> Activity
Your result should be every line of the records below that contains the word "arrow".

BEGIN Recorded data

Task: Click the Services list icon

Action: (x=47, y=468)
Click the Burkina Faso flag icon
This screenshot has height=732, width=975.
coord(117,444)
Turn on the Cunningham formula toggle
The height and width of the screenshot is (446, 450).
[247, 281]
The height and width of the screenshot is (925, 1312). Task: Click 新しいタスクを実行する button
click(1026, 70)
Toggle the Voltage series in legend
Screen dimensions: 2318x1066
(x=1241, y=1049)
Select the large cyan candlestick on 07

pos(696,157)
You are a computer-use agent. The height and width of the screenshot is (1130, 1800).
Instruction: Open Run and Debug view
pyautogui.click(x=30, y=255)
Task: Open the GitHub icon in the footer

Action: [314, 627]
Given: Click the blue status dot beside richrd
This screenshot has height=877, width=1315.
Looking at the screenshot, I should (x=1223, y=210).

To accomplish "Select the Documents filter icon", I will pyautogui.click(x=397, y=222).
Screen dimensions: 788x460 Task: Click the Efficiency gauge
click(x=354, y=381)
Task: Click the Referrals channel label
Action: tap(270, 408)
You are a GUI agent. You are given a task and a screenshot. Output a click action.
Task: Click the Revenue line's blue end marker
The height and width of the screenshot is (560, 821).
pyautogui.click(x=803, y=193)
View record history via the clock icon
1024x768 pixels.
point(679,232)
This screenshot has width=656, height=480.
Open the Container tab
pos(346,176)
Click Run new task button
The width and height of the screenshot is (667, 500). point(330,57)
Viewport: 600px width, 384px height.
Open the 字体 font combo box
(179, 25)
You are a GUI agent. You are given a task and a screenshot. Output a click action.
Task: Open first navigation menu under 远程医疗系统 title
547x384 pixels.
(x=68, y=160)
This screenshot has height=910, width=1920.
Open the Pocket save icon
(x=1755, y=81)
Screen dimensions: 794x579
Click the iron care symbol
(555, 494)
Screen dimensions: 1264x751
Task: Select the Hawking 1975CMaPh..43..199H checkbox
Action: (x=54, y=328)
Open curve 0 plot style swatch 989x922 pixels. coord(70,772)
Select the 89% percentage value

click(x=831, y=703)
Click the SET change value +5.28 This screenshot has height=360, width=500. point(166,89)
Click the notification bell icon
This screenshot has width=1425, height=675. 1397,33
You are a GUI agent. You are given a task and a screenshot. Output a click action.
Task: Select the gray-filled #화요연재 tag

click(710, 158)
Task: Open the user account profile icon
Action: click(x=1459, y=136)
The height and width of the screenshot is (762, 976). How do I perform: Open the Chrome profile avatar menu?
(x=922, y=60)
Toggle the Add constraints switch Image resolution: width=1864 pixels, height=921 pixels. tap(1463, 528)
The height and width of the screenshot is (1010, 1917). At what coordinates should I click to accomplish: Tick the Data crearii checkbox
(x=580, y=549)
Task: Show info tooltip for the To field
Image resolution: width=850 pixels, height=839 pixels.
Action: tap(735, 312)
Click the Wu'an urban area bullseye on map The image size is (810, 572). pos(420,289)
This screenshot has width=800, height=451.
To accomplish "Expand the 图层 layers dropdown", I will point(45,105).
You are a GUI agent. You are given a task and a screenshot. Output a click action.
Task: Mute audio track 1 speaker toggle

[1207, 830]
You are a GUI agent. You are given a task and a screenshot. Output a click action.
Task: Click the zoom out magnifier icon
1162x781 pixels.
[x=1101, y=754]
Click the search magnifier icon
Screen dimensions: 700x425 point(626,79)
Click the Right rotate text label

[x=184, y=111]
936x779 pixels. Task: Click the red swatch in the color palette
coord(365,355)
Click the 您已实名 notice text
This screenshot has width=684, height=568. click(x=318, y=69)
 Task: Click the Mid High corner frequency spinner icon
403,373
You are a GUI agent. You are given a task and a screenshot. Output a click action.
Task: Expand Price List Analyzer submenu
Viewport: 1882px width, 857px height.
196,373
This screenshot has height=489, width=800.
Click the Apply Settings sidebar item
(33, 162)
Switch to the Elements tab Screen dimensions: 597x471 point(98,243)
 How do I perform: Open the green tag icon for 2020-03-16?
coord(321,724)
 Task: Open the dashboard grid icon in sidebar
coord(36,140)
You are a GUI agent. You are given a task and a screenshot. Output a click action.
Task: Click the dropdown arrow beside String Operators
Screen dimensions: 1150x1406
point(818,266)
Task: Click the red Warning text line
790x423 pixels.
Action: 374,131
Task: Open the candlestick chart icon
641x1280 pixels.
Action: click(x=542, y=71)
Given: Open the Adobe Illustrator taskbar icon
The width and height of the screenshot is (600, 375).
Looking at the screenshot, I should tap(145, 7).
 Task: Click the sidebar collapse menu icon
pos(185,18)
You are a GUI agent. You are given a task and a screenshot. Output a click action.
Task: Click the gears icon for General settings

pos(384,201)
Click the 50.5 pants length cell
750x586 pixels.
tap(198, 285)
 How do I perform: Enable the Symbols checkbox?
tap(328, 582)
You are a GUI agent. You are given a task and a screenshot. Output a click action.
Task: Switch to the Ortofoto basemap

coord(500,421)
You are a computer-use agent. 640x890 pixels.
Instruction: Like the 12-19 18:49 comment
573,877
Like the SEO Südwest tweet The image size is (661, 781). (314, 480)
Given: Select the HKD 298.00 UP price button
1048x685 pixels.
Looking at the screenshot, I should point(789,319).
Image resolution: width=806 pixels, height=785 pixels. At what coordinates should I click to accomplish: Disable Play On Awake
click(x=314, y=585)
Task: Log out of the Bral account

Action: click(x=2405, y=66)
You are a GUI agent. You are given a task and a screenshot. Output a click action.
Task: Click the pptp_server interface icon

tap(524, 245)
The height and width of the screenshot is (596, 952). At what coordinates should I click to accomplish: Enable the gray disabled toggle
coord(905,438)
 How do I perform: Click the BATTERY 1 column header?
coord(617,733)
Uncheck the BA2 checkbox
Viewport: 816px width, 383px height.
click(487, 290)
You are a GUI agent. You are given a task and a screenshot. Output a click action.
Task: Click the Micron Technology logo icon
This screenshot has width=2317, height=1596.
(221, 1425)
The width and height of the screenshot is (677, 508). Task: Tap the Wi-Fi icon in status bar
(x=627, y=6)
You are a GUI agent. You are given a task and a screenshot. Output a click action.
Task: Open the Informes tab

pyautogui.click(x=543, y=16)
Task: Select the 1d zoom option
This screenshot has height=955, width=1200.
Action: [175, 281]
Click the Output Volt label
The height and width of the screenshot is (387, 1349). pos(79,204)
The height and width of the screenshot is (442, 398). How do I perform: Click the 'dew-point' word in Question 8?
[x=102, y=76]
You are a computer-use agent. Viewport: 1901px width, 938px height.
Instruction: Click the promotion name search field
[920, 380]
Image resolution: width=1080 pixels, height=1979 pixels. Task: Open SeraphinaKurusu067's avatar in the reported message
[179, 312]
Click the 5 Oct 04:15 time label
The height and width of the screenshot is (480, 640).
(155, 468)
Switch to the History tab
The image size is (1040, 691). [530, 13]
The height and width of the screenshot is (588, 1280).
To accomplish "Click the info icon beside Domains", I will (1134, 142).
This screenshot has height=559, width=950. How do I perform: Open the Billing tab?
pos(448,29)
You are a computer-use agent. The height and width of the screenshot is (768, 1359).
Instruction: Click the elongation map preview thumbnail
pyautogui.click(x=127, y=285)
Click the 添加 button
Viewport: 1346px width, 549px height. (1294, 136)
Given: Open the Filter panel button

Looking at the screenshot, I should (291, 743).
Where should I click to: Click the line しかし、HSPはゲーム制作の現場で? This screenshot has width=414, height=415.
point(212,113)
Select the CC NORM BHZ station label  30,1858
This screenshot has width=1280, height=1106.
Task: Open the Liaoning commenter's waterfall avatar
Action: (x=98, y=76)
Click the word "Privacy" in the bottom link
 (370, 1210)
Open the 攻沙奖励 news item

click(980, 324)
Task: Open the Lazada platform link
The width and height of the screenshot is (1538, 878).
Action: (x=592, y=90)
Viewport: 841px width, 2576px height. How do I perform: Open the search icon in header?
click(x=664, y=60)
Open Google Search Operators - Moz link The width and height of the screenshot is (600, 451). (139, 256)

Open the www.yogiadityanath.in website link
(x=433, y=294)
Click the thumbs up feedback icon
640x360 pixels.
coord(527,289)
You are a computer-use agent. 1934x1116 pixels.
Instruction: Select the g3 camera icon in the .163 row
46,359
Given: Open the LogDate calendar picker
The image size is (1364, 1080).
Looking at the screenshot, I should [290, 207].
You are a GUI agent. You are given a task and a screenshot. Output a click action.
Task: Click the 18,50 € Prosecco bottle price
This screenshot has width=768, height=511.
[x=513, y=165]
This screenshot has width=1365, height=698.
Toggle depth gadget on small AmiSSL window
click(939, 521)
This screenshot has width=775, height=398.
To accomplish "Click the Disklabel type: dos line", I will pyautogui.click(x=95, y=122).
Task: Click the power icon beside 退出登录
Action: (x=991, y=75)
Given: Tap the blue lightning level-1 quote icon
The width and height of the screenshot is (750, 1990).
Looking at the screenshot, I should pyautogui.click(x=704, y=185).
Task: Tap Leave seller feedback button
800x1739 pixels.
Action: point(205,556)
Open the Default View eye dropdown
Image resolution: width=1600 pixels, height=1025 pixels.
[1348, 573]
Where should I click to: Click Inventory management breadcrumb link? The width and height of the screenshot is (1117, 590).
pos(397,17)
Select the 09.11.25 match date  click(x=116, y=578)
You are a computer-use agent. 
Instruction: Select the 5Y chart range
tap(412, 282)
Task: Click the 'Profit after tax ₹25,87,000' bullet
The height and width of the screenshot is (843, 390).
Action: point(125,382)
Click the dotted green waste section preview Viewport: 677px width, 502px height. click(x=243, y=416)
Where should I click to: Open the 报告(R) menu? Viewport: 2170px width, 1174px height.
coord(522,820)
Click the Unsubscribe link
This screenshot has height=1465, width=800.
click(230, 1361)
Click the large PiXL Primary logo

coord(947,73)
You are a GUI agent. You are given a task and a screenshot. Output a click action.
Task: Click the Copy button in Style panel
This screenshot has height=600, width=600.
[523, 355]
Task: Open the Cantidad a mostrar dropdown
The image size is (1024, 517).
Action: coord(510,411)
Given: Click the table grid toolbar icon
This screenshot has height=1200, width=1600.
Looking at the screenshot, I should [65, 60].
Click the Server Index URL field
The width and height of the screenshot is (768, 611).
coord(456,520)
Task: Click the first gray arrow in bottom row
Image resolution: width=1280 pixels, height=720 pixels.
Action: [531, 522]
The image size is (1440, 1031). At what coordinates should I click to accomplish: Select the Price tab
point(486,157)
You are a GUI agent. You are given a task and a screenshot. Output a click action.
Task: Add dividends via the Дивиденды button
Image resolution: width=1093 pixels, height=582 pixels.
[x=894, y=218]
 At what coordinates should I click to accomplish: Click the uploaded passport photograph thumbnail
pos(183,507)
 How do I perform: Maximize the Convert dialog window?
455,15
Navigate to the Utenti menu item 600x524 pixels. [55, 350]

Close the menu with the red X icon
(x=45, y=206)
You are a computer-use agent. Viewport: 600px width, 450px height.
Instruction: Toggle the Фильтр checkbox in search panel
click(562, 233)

END Recorded data

> Task response
Task: Click the dropdown arrow beside String Operators
Task: Click the first gray arrow in bottom row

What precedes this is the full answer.